Cilauro describes the working process as one of constant reworking and rewriting. "The idea goes through so many different stages and quite a bit of evolution," he says. "You improve it after the read-through and when you're actually shooting it can be either fixed up by performance or fixing up a few lines but it can also be fixed up by shooting it in the right way. The editing stage is yet another draft. I think that's at the very essence of why we pick up a camera and shoot it ourselves."
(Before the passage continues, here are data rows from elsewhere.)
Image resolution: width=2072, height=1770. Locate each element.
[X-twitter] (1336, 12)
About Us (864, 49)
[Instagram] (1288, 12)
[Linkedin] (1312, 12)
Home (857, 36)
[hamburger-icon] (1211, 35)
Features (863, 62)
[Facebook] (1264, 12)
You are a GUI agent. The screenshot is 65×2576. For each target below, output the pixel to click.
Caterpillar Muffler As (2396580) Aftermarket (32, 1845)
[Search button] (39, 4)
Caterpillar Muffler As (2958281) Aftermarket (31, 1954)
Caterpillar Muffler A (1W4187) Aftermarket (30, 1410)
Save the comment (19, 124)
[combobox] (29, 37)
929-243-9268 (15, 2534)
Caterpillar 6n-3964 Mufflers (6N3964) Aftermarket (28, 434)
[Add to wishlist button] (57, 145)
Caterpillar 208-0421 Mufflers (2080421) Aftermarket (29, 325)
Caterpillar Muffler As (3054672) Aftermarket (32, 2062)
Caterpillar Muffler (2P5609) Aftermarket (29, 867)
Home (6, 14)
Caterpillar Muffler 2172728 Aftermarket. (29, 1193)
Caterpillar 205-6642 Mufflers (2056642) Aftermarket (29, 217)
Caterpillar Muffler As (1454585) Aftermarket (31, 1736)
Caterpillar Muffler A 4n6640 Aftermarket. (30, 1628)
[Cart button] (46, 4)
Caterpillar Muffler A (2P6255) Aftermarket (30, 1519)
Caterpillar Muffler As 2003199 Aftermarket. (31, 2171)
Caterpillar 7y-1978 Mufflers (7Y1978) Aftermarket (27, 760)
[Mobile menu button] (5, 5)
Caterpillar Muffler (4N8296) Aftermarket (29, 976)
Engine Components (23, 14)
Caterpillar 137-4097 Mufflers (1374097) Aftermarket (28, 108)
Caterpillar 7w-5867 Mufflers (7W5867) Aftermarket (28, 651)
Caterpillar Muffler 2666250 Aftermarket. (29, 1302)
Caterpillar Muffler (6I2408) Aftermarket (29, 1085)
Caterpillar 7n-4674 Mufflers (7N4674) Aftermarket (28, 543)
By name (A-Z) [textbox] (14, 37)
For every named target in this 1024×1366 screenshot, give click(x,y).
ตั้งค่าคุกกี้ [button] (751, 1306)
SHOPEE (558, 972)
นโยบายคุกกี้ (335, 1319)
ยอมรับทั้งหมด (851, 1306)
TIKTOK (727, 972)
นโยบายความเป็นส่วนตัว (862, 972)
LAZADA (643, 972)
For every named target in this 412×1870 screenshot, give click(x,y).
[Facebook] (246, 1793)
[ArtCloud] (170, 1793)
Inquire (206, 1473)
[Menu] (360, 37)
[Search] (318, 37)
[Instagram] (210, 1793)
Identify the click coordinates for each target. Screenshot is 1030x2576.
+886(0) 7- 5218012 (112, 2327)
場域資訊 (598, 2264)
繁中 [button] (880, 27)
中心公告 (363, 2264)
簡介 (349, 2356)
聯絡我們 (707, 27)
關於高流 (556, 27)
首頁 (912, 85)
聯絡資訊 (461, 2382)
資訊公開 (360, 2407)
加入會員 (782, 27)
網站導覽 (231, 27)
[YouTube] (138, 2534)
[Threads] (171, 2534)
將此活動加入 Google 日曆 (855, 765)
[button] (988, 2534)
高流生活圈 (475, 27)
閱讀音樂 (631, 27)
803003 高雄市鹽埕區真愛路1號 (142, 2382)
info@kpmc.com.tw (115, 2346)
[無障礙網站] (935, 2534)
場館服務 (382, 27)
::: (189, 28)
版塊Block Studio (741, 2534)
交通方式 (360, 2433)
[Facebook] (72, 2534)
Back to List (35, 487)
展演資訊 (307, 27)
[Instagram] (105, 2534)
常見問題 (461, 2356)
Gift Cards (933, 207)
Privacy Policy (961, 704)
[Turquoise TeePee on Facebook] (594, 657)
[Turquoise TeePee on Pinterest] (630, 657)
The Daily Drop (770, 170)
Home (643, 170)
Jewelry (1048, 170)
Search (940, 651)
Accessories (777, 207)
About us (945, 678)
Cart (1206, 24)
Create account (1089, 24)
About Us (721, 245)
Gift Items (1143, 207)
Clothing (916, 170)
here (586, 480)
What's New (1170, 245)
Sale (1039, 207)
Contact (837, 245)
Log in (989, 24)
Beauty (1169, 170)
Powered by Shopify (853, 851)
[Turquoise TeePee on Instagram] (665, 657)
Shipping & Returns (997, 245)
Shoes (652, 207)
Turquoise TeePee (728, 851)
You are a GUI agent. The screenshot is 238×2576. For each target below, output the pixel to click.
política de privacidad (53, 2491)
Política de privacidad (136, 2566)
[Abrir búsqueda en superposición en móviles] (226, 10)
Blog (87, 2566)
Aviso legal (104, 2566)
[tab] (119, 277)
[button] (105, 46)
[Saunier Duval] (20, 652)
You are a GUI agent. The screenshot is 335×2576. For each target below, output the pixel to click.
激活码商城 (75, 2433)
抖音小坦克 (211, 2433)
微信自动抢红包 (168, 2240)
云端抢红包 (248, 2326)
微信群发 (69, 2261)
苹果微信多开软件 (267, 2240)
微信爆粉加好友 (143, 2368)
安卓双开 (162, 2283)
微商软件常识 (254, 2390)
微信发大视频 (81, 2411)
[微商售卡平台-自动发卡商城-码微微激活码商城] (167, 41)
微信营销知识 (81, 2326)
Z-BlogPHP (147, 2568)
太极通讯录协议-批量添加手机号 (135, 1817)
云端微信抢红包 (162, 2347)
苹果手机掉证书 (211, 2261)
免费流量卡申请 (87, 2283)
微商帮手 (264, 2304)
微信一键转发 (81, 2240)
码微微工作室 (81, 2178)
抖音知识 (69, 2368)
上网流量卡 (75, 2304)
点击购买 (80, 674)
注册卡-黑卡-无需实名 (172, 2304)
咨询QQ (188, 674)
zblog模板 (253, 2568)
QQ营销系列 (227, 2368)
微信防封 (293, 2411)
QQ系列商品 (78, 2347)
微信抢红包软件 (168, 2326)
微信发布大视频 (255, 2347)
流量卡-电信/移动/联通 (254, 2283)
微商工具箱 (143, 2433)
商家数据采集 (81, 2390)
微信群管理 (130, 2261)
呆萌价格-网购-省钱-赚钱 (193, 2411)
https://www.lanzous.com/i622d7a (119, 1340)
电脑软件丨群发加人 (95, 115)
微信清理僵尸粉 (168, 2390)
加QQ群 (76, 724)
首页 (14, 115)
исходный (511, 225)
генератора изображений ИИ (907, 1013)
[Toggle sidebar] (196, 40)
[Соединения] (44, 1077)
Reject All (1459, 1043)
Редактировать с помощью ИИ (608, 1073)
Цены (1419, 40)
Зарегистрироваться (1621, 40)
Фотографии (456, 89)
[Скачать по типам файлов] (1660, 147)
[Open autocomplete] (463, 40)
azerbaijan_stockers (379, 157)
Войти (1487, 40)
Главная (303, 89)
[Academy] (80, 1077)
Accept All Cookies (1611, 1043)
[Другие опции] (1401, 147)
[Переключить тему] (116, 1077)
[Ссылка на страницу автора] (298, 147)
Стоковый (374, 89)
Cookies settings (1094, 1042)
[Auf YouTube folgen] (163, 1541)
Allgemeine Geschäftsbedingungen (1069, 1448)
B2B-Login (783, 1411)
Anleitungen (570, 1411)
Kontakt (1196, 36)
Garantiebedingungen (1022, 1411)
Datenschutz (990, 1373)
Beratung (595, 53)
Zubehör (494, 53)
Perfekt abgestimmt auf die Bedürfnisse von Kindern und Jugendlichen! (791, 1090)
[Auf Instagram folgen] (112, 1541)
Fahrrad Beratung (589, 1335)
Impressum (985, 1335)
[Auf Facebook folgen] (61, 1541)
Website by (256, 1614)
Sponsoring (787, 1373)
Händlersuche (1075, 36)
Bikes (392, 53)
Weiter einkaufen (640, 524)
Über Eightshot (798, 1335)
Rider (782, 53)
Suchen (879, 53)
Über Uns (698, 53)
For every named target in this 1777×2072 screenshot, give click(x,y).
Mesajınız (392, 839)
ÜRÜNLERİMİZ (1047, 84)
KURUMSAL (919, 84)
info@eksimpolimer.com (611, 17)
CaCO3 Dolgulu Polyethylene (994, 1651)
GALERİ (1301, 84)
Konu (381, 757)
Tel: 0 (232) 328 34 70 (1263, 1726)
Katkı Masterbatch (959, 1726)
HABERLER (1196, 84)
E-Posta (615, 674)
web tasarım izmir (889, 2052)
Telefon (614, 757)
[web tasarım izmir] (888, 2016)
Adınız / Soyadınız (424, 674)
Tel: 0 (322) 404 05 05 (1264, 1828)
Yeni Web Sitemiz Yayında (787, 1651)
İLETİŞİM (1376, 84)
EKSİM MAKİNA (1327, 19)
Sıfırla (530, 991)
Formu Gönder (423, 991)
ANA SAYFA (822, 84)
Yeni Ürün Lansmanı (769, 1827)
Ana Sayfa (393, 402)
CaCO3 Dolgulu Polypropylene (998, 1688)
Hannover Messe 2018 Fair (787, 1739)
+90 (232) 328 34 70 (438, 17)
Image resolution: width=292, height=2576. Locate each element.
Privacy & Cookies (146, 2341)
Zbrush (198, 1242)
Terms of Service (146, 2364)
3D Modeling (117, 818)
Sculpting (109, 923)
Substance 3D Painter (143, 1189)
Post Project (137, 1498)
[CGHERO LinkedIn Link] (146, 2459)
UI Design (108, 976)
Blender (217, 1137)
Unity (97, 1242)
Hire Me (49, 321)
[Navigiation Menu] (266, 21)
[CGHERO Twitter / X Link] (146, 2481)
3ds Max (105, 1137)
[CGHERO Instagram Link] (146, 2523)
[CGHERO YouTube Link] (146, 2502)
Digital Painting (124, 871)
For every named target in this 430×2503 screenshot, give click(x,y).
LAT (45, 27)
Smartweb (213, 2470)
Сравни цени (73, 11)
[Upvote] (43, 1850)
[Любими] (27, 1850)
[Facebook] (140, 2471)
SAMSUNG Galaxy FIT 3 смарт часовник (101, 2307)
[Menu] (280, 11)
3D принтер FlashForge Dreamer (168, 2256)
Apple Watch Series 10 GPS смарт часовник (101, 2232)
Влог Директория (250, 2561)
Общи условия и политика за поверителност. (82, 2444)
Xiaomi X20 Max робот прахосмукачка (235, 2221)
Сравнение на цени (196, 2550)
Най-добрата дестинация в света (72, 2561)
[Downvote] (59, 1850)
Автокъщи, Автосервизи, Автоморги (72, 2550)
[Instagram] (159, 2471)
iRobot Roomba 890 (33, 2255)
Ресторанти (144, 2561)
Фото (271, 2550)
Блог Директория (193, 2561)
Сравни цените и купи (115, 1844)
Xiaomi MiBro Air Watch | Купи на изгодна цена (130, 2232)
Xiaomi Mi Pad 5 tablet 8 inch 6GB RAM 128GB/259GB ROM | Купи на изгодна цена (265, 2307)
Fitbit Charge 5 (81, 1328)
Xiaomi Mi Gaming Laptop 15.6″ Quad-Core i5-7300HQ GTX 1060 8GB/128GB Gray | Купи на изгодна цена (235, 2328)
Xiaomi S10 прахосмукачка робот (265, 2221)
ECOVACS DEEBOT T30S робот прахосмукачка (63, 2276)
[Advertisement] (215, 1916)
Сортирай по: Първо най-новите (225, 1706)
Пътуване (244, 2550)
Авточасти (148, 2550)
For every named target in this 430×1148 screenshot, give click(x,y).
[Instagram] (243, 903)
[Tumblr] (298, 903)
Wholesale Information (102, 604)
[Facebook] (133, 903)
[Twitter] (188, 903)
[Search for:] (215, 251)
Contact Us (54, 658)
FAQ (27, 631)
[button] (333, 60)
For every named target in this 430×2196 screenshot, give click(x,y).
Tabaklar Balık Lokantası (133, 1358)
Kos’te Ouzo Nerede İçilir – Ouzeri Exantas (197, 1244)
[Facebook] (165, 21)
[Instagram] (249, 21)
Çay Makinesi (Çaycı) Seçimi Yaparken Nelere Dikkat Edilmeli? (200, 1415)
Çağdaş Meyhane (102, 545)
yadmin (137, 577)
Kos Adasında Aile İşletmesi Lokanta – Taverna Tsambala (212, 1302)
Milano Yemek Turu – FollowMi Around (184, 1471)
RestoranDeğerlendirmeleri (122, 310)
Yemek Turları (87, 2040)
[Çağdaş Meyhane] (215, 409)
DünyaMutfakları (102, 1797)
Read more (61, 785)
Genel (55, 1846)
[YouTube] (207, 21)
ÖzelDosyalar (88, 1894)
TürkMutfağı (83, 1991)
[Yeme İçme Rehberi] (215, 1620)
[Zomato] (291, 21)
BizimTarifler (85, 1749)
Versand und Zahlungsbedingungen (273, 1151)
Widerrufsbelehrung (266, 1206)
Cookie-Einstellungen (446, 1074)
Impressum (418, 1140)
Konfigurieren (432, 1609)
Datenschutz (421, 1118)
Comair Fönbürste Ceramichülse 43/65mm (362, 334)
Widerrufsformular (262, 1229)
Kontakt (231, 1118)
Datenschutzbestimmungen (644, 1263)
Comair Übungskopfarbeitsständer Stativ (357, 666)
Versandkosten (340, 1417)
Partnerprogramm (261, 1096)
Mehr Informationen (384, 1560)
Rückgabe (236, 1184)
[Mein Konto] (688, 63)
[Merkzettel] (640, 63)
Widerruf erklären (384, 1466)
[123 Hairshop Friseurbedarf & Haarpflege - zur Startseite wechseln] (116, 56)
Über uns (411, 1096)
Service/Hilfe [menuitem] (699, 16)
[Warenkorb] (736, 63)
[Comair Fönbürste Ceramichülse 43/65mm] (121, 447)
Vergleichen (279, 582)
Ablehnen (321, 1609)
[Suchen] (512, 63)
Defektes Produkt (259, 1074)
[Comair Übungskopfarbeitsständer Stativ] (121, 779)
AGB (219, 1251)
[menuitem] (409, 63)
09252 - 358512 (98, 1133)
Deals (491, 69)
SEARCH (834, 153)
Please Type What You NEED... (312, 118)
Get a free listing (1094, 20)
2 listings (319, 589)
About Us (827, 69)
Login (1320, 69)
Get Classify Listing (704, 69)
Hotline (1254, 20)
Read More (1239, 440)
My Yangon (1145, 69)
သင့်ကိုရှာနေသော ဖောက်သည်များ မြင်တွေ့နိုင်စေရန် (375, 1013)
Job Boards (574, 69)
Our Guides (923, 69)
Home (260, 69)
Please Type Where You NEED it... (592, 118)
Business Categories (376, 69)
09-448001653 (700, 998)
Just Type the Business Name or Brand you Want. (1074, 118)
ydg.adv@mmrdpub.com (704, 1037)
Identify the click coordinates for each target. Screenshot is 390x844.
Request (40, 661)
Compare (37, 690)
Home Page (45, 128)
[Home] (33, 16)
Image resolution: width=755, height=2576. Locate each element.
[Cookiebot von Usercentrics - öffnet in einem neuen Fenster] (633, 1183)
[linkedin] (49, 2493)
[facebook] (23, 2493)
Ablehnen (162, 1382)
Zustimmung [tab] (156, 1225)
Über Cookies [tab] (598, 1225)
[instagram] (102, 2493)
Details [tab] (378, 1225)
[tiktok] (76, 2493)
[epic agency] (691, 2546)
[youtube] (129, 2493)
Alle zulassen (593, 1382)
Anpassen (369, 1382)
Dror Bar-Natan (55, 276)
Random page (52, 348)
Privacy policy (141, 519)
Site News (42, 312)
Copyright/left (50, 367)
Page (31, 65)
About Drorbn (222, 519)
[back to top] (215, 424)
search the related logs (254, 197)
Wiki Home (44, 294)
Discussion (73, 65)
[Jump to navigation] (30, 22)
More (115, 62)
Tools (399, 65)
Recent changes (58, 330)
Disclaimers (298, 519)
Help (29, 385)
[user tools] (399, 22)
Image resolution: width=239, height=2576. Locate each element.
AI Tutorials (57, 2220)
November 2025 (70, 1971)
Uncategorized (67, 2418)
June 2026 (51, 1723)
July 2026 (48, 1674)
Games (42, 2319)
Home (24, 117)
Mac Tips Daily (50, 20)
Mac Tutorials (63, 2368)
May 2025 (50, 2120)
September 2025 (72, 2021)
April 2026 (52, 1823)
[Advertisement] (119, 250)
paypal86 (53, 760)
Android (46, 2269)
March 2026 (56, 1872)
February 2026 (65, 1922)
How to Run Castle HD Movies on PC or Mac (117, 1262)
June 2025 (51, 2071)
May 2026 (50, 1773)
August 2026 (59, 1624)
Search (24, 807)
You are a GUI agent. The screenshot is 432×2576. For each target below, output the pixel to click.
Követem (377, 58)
A key element to the Working Dog process is that the writers (Cilauro, Sitch and Gleisner) remain in the editing room throughout the post-production process. It makes sense, Sitch says, when you consider filming and editing are simply another part of the writing process. "There is hardly a comedy which isn't done on that model now, with everyone in the editing room and I think there is a good reason comedians jumped all over that," he says. "There are lots of ways things can fall off the track and in editing you can put them back on track."

On set, the most striking aspect of the production, apart from the beige colour scheme, is the detail. Key sets, including the PM's office, have been duplicated from their real-life counterparts. A case, Cilauro says, of getting the little things right so the big things will follow. "We've always been sticklers for that stuff," he says. "If the reality doesn't work, then the believability in the characters won't work and if you don't believe in the characters, the jokes won't work and then the observations won't work.

"It's a house of cards. Once you get the believability of the situation and people right, the observations and jokes flow from that."

In The Hollowmen, the prime minister is never named nor is his party identified. It's neutrality of a sort but the show can hardly be accused of fence sitting - at times, its examination of policy machinations is scathing.

"The point can be marginalised if you make it about one party," Sitch says. "I don't think that will stop a lot of people pointing in one direction or the other. Our point is that a lot of the left and right is a very clever distraction from the fact that the political class have remade our politics.

"We were thinking about it a lot last year when the election was in play and one of the nice things we discovered is that it doesn't matter who won. Once a good technique pops up, both sides are onto it."

Cilauro says the change of government was a "nice coincidence" but agrees with Sitch that the show should not be seen to be about a particular party. "The way things have evolved over the past 10 years, this show could be set in the immediate past or future - there is no difference," he says.

"With Frontline, it wasn't a ground-breaking discovery that TV stations were more interested in ratings than the stories they did but people looked at it and went, 'We're not the only ones who think that.' These people had been sprung by all of us."

If one of the measures of Frontline's success was the reaction it got from thin-skinned current affairs producers, surely ruffled feathers in Canberra will be the measure of The Hollowmen's success. Cilauro and Sitch aren't so sure.

"It's like the Mafia - they quite enjoy being the centre of attention," Cilauro says. "You don't think the guys in Underbelly weren't rapt to have a show about them? I think there are few idealists in there who might get angry but it is a comedy, it is a distortion of things, we are exaggerating at the facts - that's just how a joke works."

Sitch agrees: "One of the things about Frontline is that when we put it to air, a lot of current affairs people said, 'What's the problem? It's worse than that.' I think there is a better chance someone [in Canberra] will get a laugh out of it. It's still a comedy and one of the things I have discovered about them, on the highest level, is their gallows humour."

The Hollowmen begins on ABC1 on Wednesday at 9.30pm.